The present invention relates to optical material compositions suitable for forming optical elements, as well as to optical elements using cured products of such optical material compositions. In particular, the present invention relates to material compositions having anomalous dispersion properties and optical lenses formed of cured products of such material compositions.
Significant effort has recently been devoted to developing smaller, higher performance optical systems for use in imaging modules including cameras, video cameras, camera-equipped cell phones and videophones. These optical systems increasingly employ aspherical lenses and lenses made of anomalous dispersion glass to correct various aberrations. Anomalous dispersion glass is a type of glass used to reduce chromatic aberration and particularly to correct secondary spectrum. Optical materials with anomalous dispersion properties enable designing of smaller, higher performance optical systems for optical instruments and are therefore highly useful.
Known types of anomalous dispersion glass include fluorophosphate-based, B2O3—Al2O3—PbO-based, SiO2—B2O3—ZrO2—Nb2O5-based and other optical glass materials. These anomalous dispersion glass materials need to be ground and abraded to make optical elements such as lenses.

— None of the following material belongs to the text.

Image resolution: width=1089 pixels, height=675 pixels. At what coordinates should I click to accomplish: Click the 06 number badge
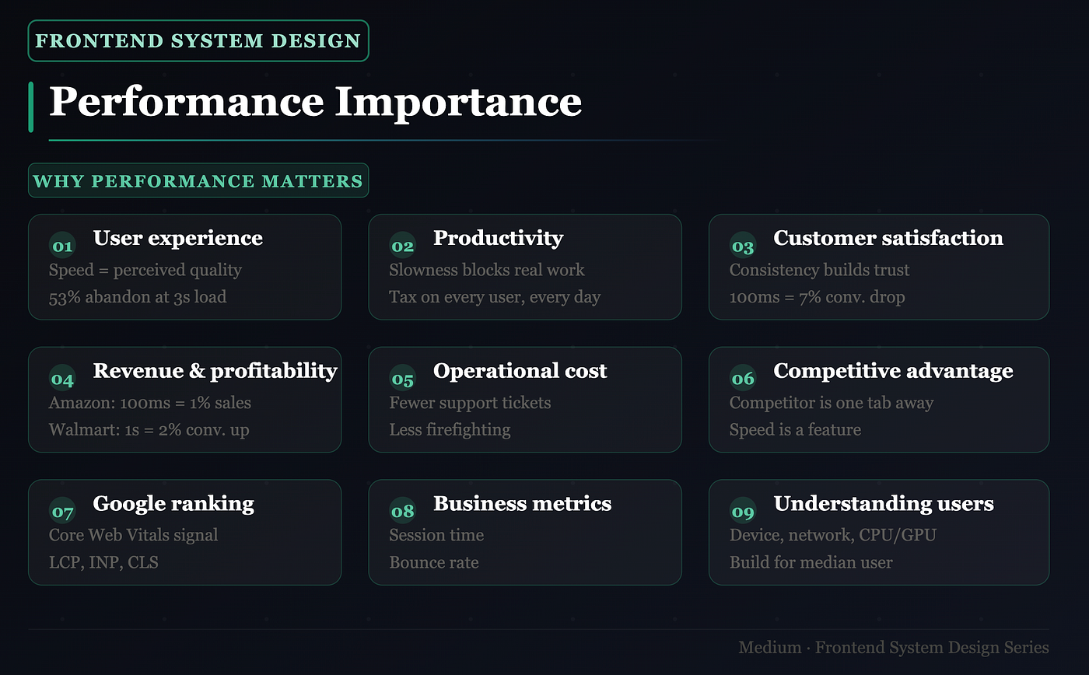pyautogui.click(x=743, y=379)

Anomalous dispersion glass materials having low melting points have recently been developed. Such glass materials can be formed into optical elements by pressing at high temperatures. Furthermore, anomalous dispersion optical materials are proposed in JP-A-2006-145823 (U.S. Pat. No. 7,193,789) that are formed of a UV-curable resin or N-polyvinylcarbazole in which nanoparticles of TiO2, an inorganic oxide, have been dispersed.